In the third series of amendments to regulation R100, safety requirements for thermal propagation were introduced. Thermal runaway involves a single cell in the battery igniting due to physical damage or overheating. If the fire from one cell causes neighboring cells to ignite, thermal propagation occurs. This chain reaction can lead to the entire battery pack igniting. Regulation R100.03 now requires that the battery safety system issue a warning signal at least five minutes before any threat occurs in the passenger compartment of the vehicle. Practically, this means the battery must have a thermal runaway detection and notification system, and its design must delay thermal propagation for at least five minutes to allow users to safely exit the vehicle. These features are verified in a specific test inducing thermal runaway.

Upon successfully passing all the rigorous tests and obtaining partial homologation for the battery, the manufacturer has the right to mark the component with the homologation number. Finally, the component can be used in a vehicle, and the partial homologation becomes part of the whole-vehicle homologation documentation. The homologation mark indicates that the battery’s safe and proper functioning has been verified under extreme conditions, ensuring a high level of functional safety for electric vehicle users. Such stringent procedures make modern electric vehicles safe, with their batteries being resistant to demanding operating conditions, failures, and damage.
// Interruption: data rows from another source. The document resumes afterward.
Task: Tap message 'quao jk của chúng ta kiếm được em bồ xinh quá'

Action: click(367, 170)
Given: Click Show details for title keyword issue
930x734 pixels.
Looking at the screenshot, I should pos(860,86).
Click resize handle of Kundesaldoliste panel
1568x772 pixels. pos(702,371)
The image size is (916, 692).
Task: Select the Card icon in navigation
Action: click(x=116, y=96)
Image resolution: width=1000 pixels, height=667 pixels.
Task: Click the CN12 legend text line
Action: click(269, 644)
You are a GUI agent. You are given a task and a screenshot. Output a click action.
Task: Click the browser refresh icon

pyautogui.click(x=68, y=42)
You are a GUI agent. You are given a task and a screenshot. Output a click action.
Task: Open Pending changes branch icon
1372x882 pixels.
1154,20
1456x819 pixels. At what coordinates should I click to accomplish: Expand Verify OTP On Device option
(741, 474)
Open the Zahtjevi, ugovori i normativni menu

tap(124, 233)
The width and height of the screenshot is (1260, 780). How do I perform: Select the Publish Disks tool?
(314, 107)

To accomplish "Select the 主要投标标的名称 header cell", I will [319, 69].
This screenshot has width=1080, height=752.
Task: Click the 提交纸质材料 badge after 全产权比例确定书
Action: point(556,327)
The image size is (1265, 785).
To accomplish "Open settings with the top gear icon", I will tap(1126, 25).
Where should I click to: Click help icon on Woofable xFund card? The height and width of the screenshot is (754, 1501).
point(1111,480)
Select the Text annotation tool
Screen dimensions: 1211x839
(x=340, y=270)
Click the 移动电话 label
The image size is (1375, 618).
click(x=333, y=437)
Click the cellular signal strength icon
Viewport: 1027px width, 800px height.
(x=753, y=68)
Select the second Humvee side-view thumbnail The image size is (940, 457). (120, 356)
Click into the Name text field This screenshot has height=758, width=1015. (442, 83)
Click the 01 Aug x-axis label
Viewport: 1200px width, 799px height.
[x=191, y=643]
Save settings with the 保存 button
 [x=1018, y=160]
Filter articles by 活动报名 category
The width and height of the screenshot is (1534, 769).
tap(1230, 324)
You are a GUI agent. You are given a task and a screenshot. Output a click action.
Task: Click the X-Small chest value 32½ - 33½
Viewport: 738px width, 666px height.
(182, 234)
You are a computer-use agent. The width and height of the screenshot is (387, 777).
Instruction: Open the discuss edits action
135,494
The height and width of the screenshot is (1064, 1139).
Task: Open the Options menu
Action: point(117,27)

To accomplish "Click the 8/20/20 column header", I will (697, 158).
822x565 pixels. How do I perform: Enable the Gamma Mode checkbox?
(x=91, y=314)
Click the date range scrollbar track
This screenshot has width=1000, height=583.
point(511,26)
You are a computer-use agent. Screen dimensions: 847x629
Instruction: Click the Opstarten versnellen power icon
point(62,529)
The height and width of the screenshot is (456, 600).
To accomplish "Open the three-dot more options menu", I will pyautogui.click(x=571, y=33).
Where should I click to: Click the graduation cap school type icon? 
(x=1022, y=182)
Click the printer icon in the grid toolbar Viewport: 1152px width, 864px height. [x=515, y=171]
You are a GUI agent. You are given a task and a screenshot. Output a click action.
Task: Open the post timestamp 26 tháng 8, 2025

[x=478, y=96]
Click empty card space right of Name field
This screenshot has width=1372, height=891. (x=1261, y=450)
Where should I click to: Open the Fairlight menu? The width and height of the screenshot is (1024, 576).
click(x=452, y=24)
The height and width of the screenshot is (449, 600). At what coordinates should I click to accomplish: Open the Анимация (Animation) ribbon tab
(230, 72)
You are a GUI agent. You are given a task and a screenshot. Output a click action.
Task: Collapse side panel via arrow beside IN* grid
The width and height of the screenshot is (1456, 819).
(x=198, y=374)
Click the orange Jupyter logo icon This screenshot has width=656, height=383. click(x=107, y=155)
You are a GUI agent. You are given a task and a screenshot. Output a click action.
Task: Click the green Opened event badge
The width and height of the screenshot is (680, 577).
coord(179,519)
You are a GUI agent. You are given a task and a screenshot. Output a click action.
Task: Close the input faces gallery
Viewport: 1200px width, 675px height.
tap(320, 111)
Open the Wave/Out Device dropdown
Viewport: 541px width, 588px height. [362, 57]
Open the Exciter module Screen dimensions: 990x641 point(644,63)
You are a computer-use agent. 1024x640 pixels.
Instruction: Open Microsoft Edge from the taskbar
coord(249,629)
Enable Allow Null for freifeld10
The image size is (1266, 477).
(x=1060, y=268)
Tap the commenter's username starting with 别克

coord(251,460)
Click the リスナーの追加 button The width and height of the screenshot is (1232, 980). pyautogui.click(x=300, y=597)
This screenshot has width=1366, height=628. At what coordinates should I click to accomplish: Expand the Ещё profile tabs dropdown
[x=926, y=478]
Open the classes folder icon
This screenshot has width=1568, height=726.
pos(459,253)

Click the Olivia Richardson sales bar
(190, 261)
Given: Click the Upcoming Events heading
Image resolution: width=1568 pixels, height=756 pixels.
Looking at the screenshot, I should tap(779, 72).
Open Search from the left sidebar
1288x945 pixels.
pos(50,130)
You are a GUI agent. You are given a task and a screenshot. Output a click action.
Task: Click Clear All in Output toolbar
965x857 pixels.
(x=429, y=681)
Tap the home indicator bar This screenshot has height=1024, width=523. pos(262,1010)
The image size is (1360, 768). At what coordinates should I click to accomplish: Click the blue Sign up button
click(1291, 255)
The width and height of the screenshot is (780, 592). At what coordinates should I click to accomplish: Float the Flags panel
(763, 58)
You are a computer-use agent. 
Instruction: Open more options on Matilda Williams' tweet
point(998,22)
At Ennovation Technology, we have homologated our batteries for all types of passenger and commercial vehicles (M1, M2, M3, N1, N2, N3). These batteries can be connected in series and parallel, creating a modular battery system with parameters that can be tailored to specific applications. As a manufacturer of lithium-ion batteries, we can design a project from scratch and then handle the homologation process—some of the tests are conducted in-house, which helps reduce costs and shorten the project timeline.